Karyotype of the father: balanced Robertsonian translocation between the long arms of chromosomes 13 and 14 (45,XY,der (13;14)(q10; q10)

When the TS diagnosis was confirmed at the age of 11.9 years, we increased the dose of GH to 50 mcg/kg/day, and oral oxandrolone (0.04 mg/kg/nightly) was added to the treatment. Cardiac and renal evaluations were normal. Her annual blood pressure measurements were within the normal range (on average 85/60 mmHg). Abdominal sonography demonstrated a rudimentary uterus, and ovaries were not visible. The patient was reviewed every 6 to 12 months, and her height, weight, and growth velocity were measured, in addition to general physical examination and assessment of the recent blood results. In the first 15 months of her treatment and follow-up, her height increased 6 cm (Table 3).

Table 3 Height of the patient at the time of the diagnosis of Turner syndrome and follow-ups

The increase in height SDS was −0.5 SD, which was not sufficient. Once again, we checked thyroid function and serum anti-tissue transglutaminase (TTG) immunoglobulin A (IgA), and performed fecal tests to detect any evidence of autoimmune thyroid, celiac, or inflammatory bowel diseases. All the results were within the normal range (Table 2). By then, she was 14 years old, with height of 137 cm (SDS = −3.6) and weight of 31 kg. The height increment in the second year of treatment was +0.3 SD (Table 3).

This young girl is still on GH (NordiLet pen 50 mcg/kg/day) and oxandrolone treatment. We have not yet started her on estrogen replacement therapy, as the ultimate height increase was the first concern, but it will be considered in our next step of treatment. The last bone age measurement, according to Greulich and Pyle, was 11.9 years, with chronological age of 13.5 years.

If the diagnosis had been made earlier and the GH had started with a higher dose from the beginning, her height would be predicted to be taller [5].

Patient perspective

When the condition was discussed with her parents, they became anxious and were in denial at first. Later on, they accepted the situation, especially when the syndrome characteristics were explained to them in full detail. They were very cooperative, and encouraged their daughter to attentively take the medications. However, the parents decided to not inform the patient of the exact diagnosis, as they were worried it might affect her mental health. Although both the patient and her parents were unhappy and disappointed that it took more than a decade for the diagnosis to be clarified, despite the fact that they were frequently seeking medical attention, they acknowledged that TS is not a common condition, and were there higher awareness of the symptoms and diagnosis of this syndrome among physicians, particularly endocrinologists, it could have been managed earlier and the outcome would be more acceptable.

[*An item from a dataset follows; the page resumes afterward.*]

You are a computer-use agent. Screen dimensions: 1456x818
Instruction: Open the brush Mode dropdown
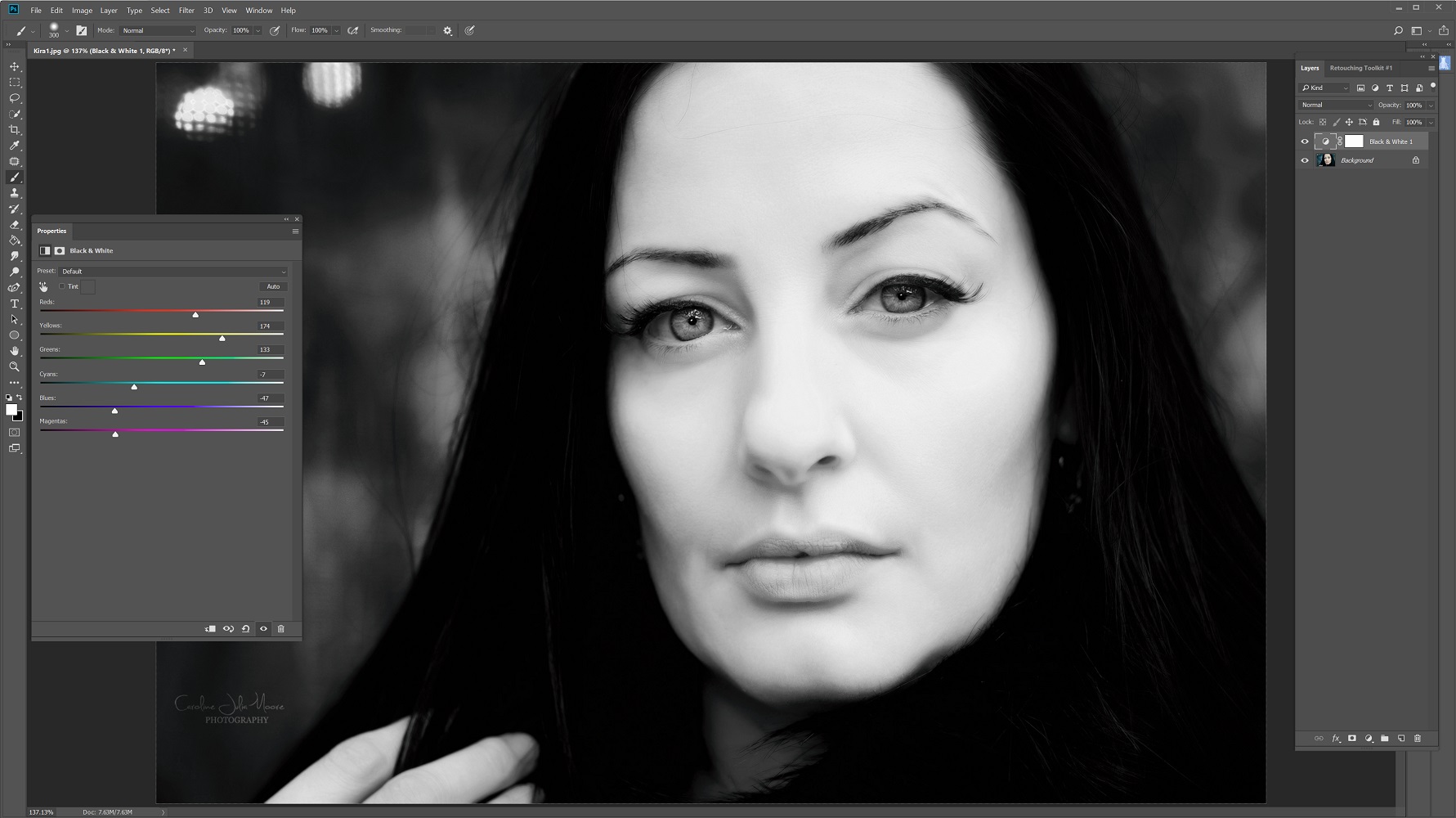[158, 30]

Our patient is the fifth case of TS reported in the literature with balanced Robertsonian translocation of (13;14)(q10;q10), and the sixth case with 44,X chromosomes. In her first presentation to our center, at the age of 10 years, the patient was a severely short girl with some somatic signs of TS, which unfortunately had not been diagnosed until then. In this scenario, the limited knowledge of medical practitioners of possible etiologies of failure to thrive and short stature in young girls was the main reason for the delayed diagnosis. Therefore, this highlights the importance of expanding our knowledge of differential diagnoses and paying attention to the difference between patient height standard deviation score (SDS) and target height SDS, and any subtle sign on physical examination. In addition to the above, we also recommend considering TS in every short-stature girl with a diagnosis of SGA without catch-up growth or growth hormone deficiency (GHD) who has not reached normal growth chart height with GH treatment.

Torun et al. emphasized that TS should be considered in every short girl as the etiology of short stature. Even if no phenotypic signs consistent with TS are detected, karyotype analyses should be carried out [6]. In our case, if therapy had been initiated before the patient had deviated significantly from the normal growth curve, she would have had a greater potential for catch-up growth, and greater height potential would have remained. During the initial consultations, diagnosis of TS was ignored for the following reasons:

  1. 1.

    The patient was born with low birth weight and had not gained normal growth after the age of 4 years.

  2. 2.

    She was frequently managed by two senior endocrinologists, whose opinion and diagnosis were relied on by other physicians.

  3. 3.

    She had two unresponsive GH provocative tests which, in addition to her severe short stature, made the likelihood of GHD very high.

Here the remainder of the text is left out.